> Records for processing
▬▬▬

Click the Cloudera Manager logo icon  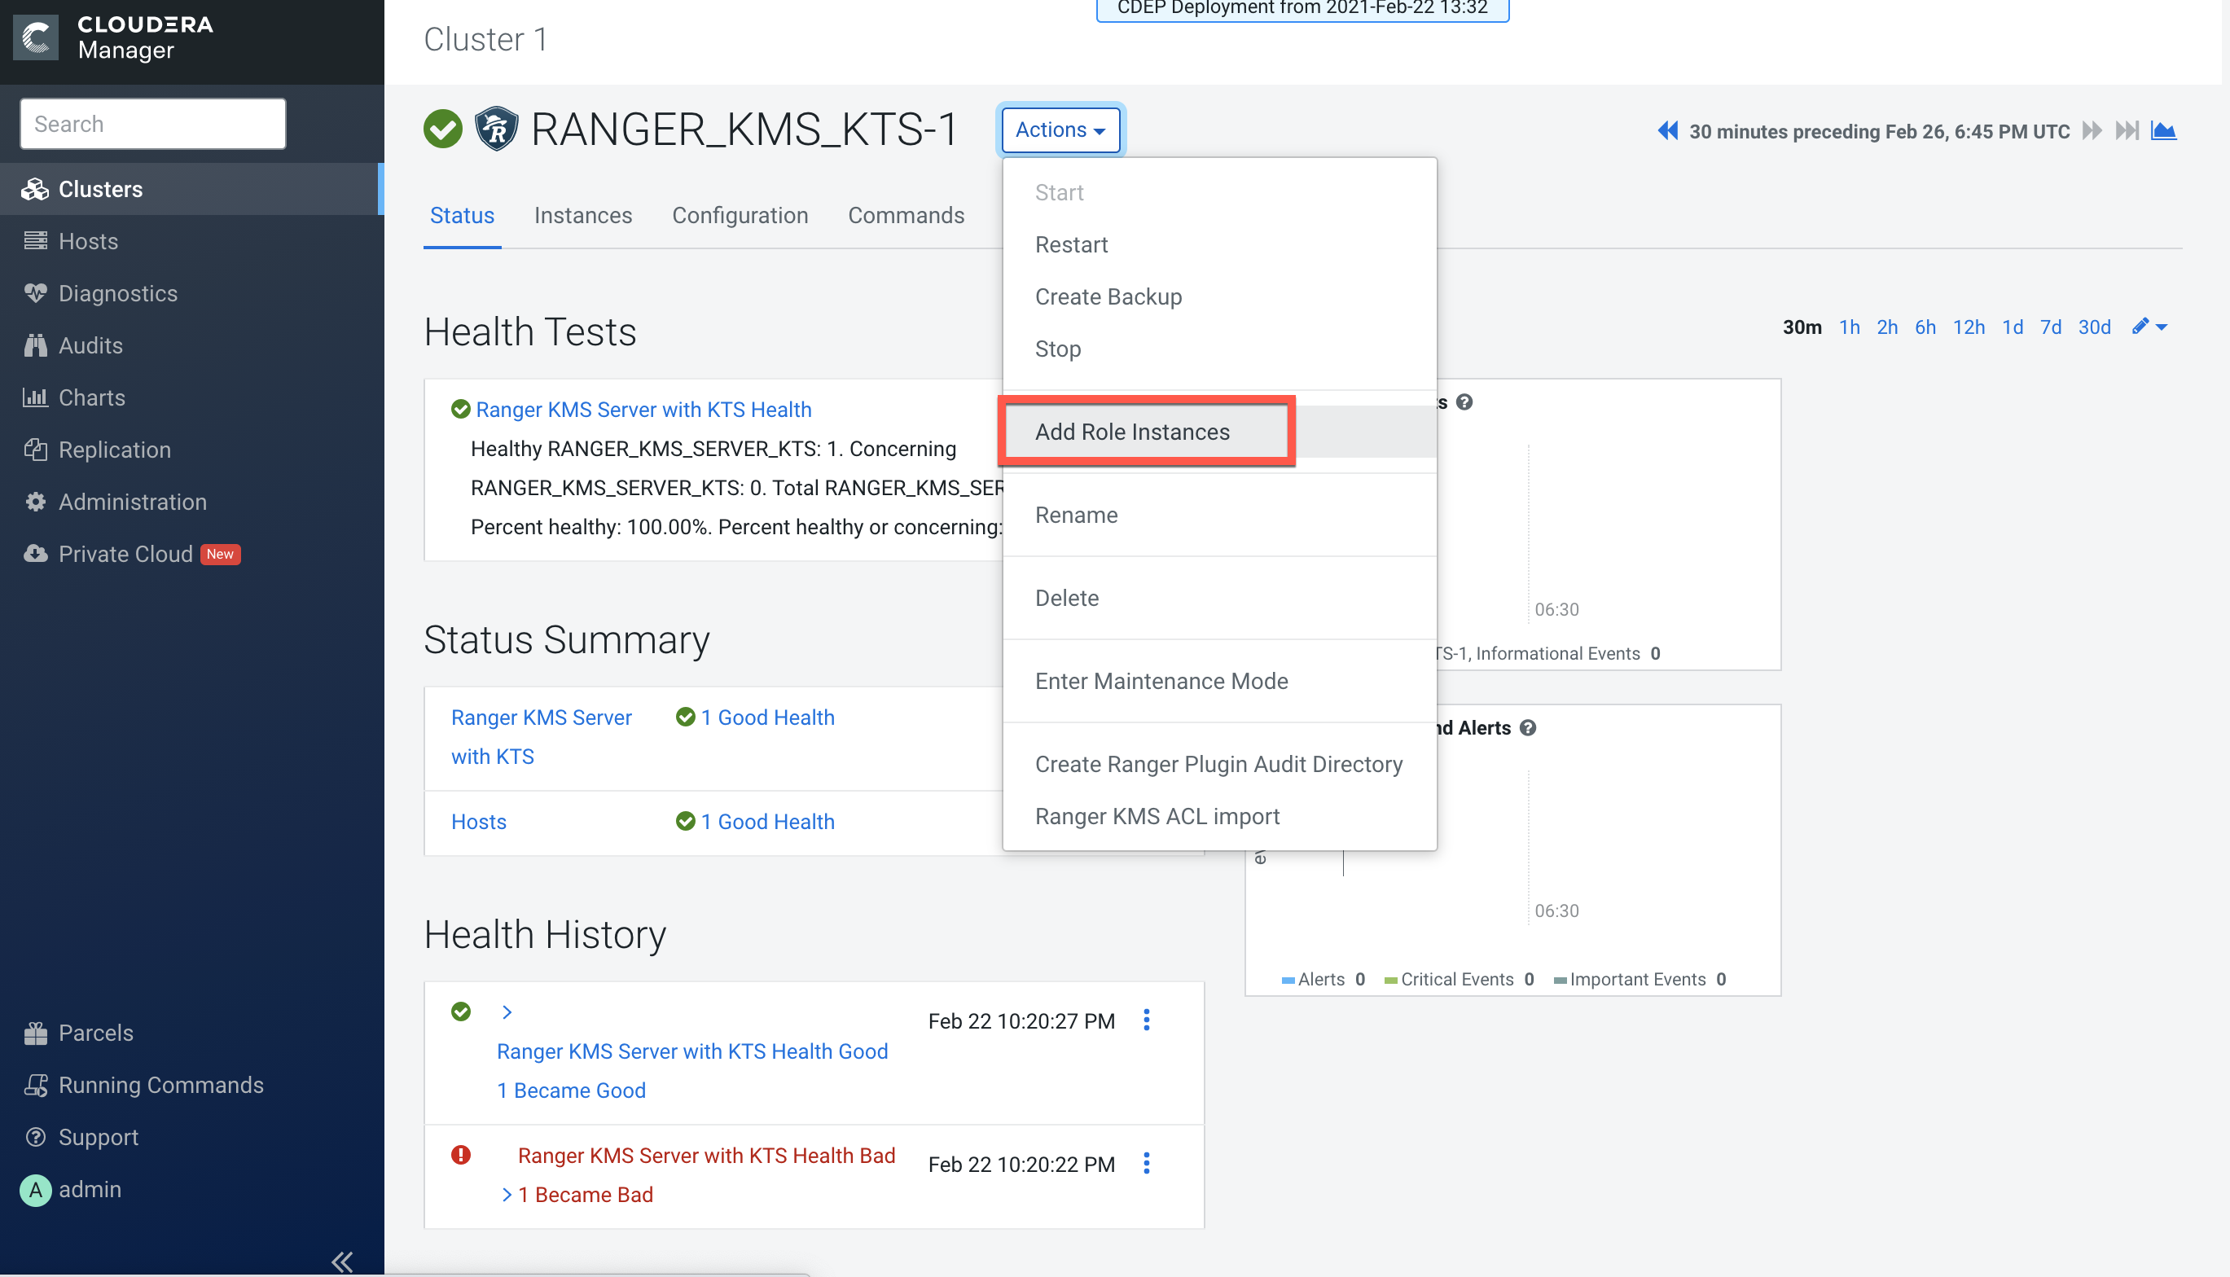click(36, 38)
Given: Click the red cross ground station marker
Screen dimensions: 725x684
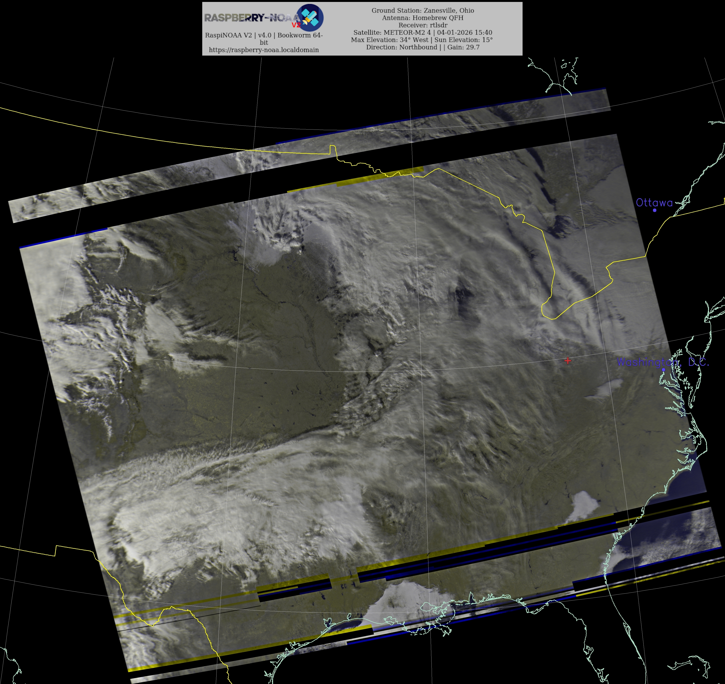Looking at the screenshot, I should (x=567, y=360).
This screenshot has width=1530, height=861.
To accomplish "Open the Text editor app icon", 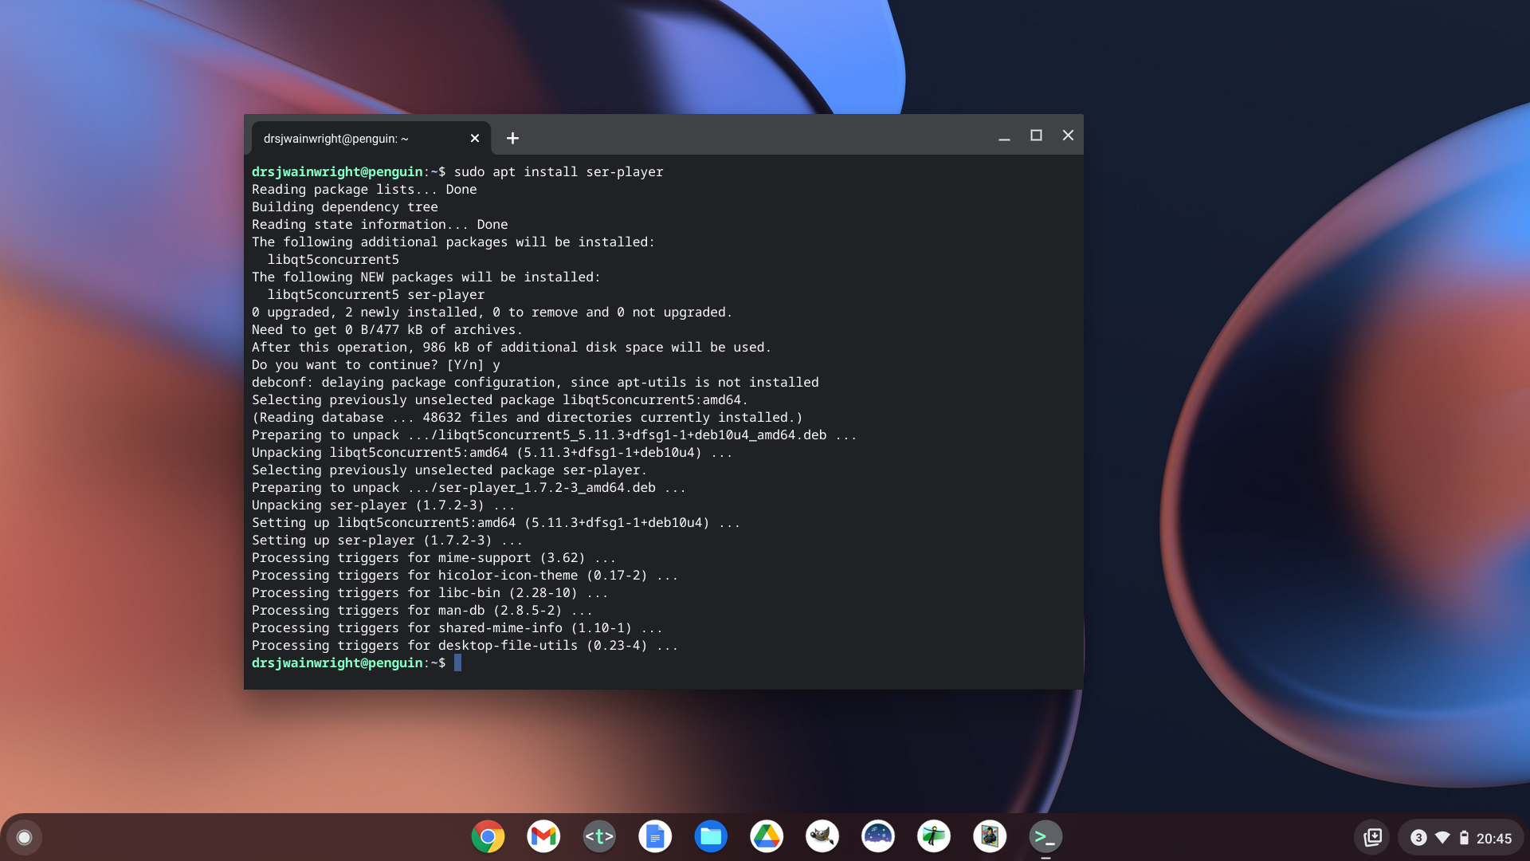I will (x=599, y=836).
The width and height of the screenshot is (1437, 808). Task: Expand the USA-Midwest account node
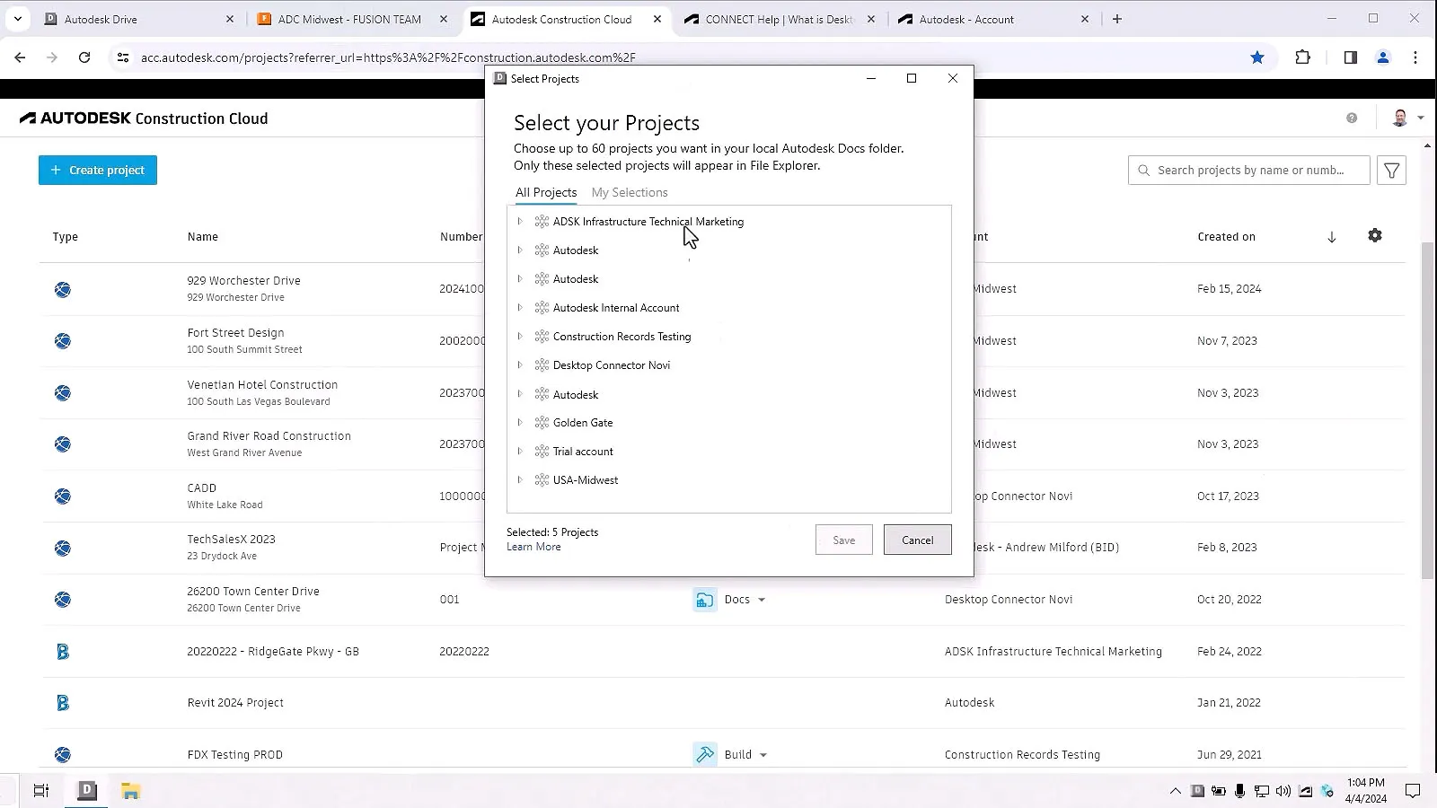coord(521,479)
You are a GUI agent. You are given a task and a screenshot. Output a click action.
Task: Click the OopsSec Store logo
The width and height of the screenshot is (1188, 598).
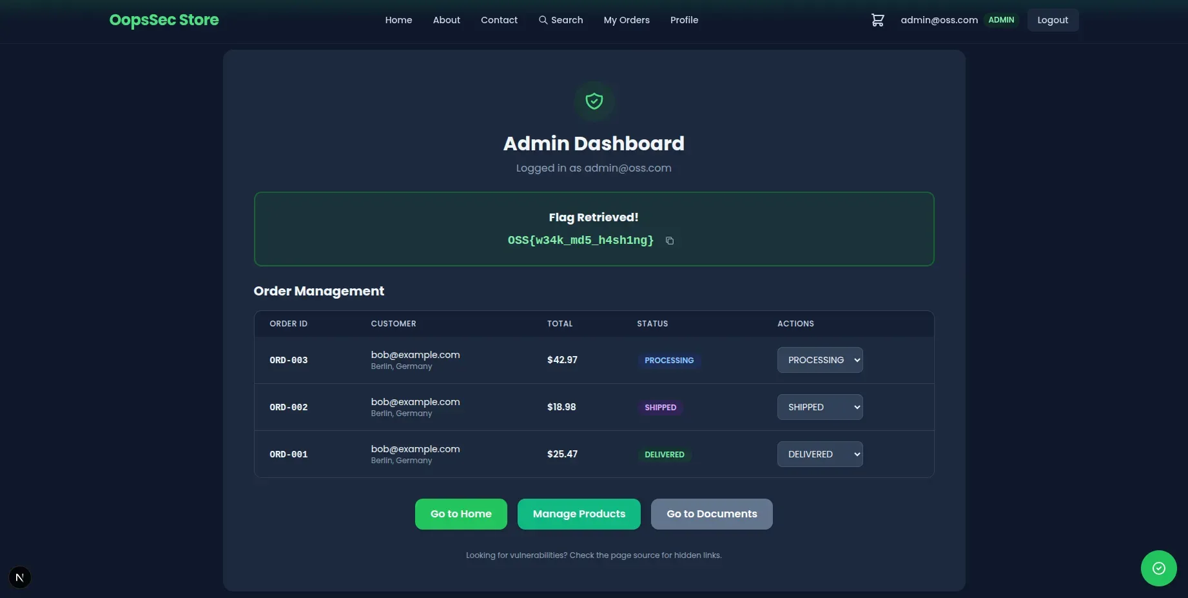point(164,20)
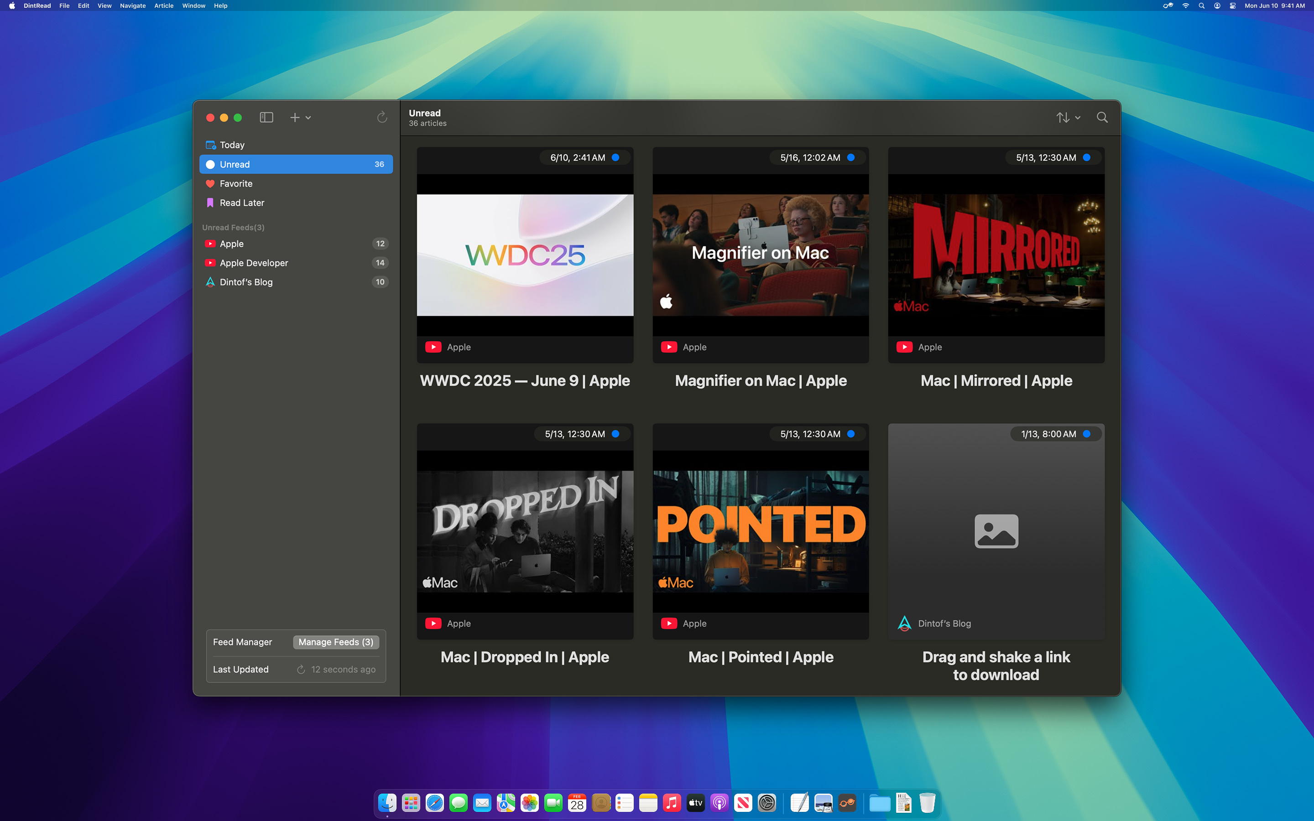Click the plus add feed icon
The image size is (1314, 821).
click(294, 117)
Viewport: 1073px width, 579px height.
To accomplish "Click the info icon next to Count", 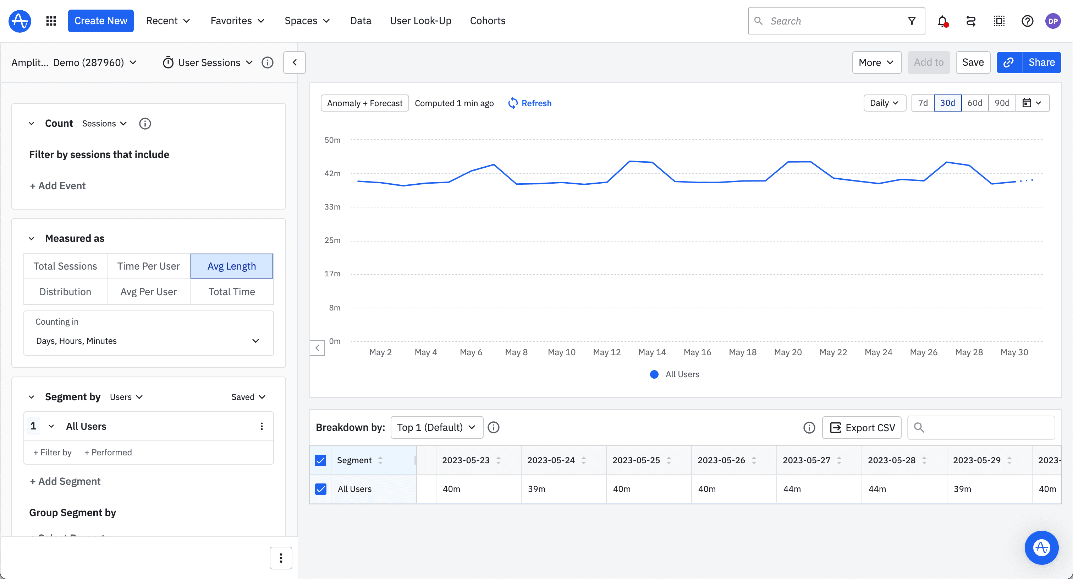I will point(145,123).
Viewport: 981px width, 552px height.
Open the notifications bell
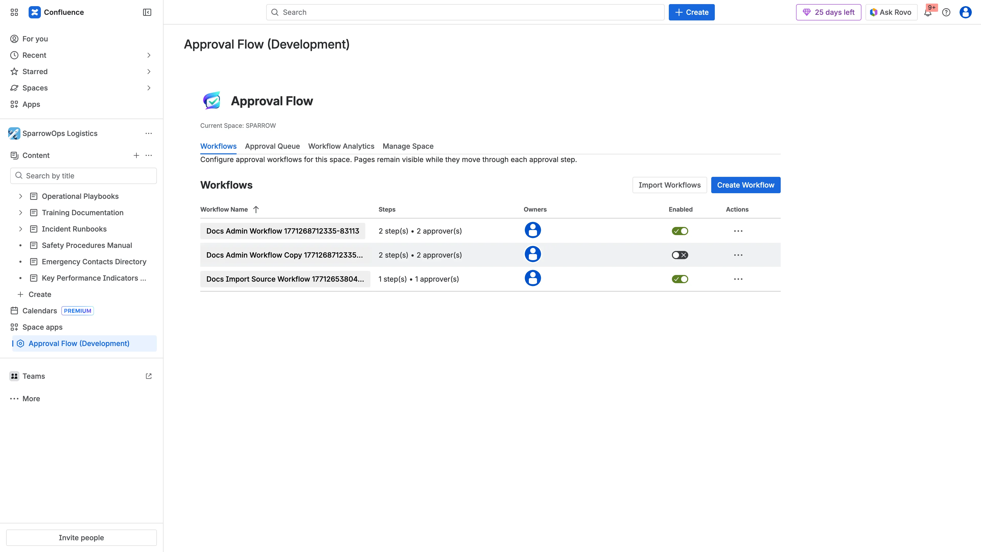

▬▬▬

> Problem to work on
Only lines that include "Viewport" belong in the answer; return them from the entries above.

> Expected answer
Viewport: 1073px width, 579px height.
Viewport: 981px width, 552px height.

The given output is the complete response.